Biochemist Reveals Universal Life Theory

Last Updated on June 7, 2020 by

In the book The Hitchhiker’s Guide to the Galaxy, one of the key questions surrounding the text is, “what is it all about?”  Or more specifically, it is referred to at the meaning of life, the universe, and everything.  Now one biochemist has published a paper so controversial that it has been redacted in many official channels. His paper claims that he has figured out the meaning of everything, and unified every errant mystery of physics.  There’s only one problem – no one is quite sure what it all means and the claims it makes are more than a little startling.

Unified theories of anything require a great deal of knowledge on all the subjects involved.  And so it’s a bit understandable why a unified theory of all life would have to include knowledge from every aspect it encompasses.  But just as there’s a representation of a galaxy in a single drop of rain, one biochemist has taken the knowledge of his own discipline and says he’s applied it in a way that promises more than any other paper before it.  Erik Andrulis says he has figured out everything.  And he wants the world to know what it’s all about.

The paper centers around mysterious objects called “gyres,” which Andrulis says are essentially like quantum units.  But unlike previous unified theories, the one proposed by Andrulis in his 100 page paper suggests that all things, from the humblest drop of rain to our galaxy, are alive.  Every inanimate object contains life.

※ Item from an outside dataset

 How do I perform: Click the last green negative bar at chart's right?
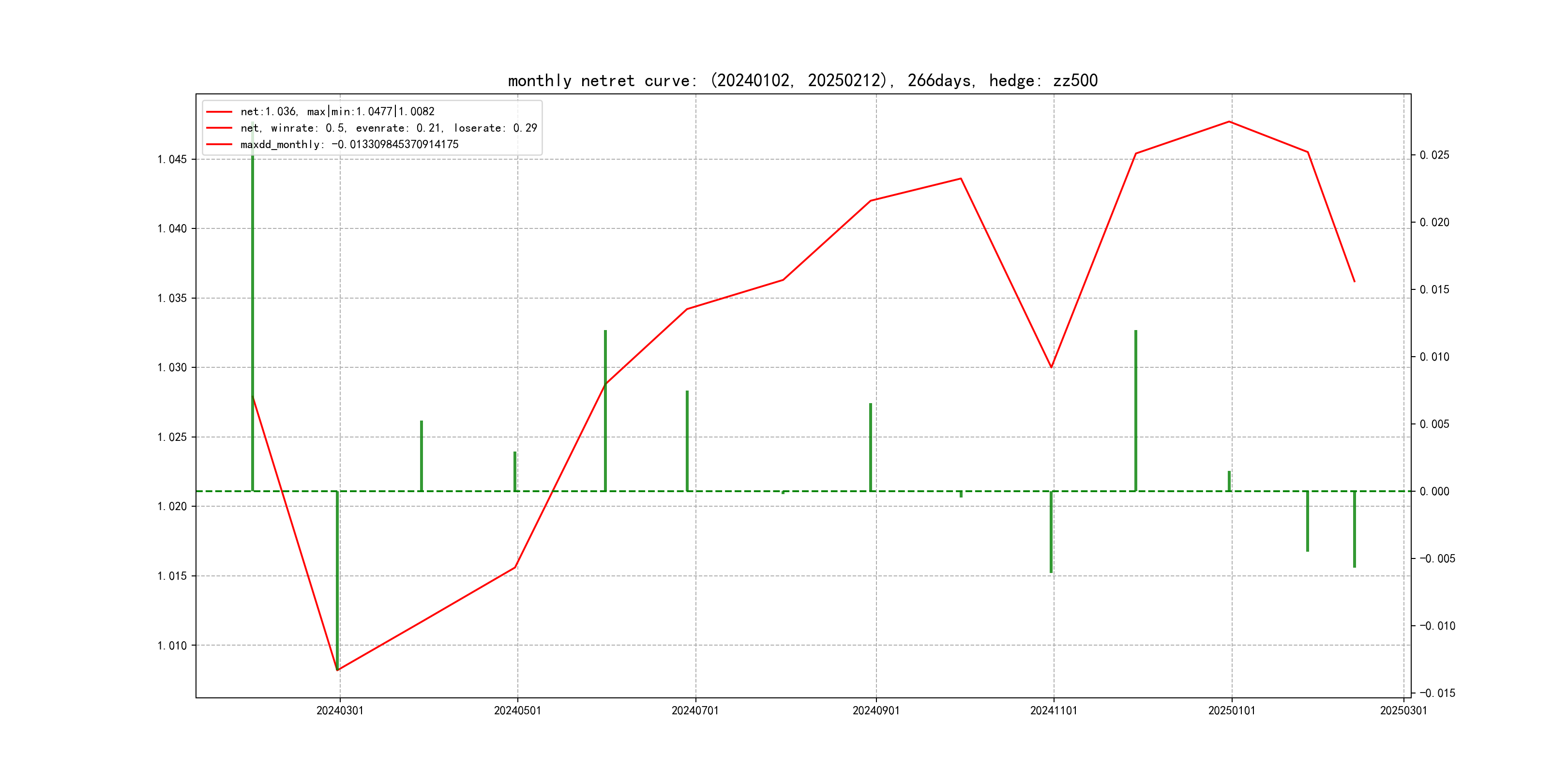1355,529
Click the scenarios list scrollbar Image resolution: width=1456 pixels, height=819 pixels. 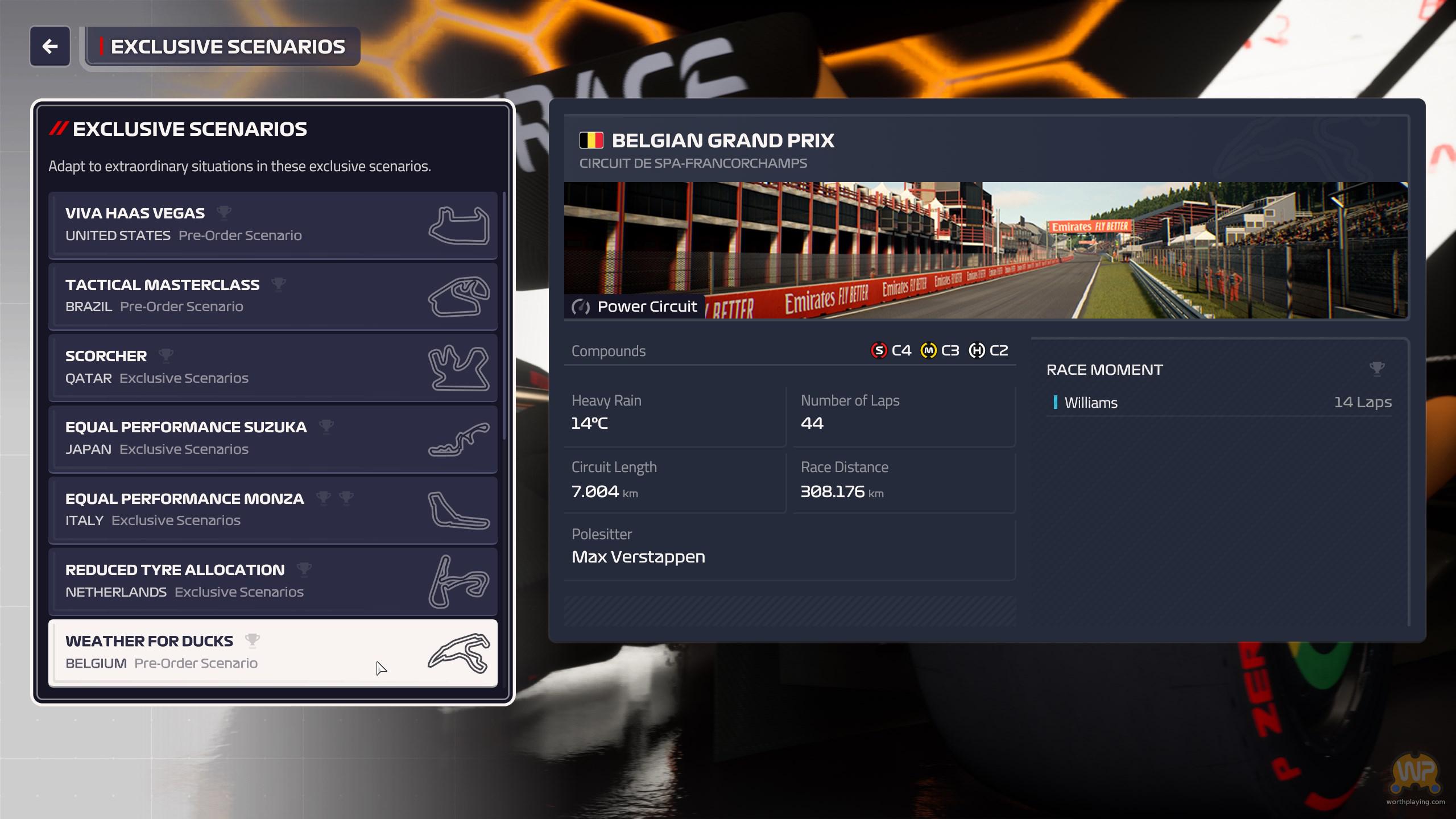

But the definitions alone are enough to confuse most first time readers and experienced scientists alike.  Focagyres, Gyraxioms, Dextragyres, and Alternagyres make the text even more difficult.  Luckily, it does include several definitions in an expansive glossary.  For example, under “Gyradaptor” the glossary lists a gyre singularity – a quantum – that exerts all forces on a gyrosystem.  Given that the gyrasystem is “everything,” the definition is easily understood.

But then there are others, including Gyrapex, which are far more difficult to apprehend.  A gyrapex is a “relativistically high potential, excited, unstable, learning state of a particle.”

Of course the paper has made an astounding claim, suggesting the whole of the universe has been unravelled.  Proponents of the paper seem to have a reasonable response, “how are we to know what a full explanation of all the mysteries of the universe might look like?”

Claims that a unified theory of everything has been developed is nothing new.  So what’s different this time?  One of the many strange elements in this weave of mystery is the fact that he applied the gyromodel theory to successfully predict a hidden signature of RNA biogenesis.  The discovery was made at his lab in Case Western Reserve University School of Medicine.

Is the fact that he has been able to successfully integrate his model into a real world discovery enough to warrant a second look?  Or is it simply a coincidence?